*** ENTRIES SHOWN Section Begins ***
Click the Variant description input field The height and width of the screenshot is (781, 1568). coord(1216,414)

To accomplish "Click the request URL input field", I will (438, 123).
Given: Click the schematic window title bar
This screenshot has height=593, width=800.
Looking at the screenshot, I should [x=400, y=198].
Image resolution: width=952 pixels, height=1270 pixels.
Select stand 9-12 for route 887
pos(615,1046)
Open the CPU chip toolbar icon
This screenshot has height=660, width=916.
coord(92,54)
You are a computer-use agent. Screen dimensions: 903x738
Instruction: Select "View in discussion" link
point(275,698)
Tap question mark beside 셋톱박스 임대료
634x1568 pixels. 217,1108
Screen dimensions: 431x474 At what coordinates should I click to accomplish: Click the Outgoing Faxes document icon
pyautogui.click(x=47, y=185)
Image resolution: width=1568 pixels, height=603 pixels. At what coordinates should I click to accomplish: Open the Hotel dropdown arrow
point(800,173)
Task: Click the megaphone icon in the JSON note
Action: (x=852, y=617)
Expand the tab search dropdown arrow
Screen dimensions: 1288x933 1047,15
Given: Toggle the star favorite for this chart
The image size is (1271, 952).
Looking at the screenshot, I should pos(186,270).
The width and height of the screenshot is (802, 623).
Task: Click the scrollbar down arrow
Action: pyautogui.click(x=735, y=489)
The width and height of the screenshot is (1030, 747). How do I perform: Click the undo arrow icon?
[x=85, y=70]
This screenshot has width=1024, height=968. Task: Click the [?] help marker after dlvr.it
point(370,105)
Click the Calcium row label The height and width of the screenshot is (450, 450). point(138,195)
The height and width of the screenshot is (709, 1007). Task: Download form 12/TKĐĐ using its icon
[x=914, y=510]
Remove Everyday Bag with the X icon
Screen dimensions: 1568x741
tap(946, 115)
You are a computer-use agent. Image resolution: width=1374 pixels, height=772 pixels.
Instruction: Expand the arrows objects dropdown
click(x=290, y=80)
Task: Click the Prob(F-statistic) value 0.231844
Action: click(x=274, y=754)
*** ENTRIES SHOWN Section Ends ***
--- WORK TASK ---
Looking at the listing above, which lines hold "Given"? Copy every such line.

--- RESULT FOR THIS EXERCISE ---
Given: Click the schematic window title bar
Given: Toggle the star favorite for this chart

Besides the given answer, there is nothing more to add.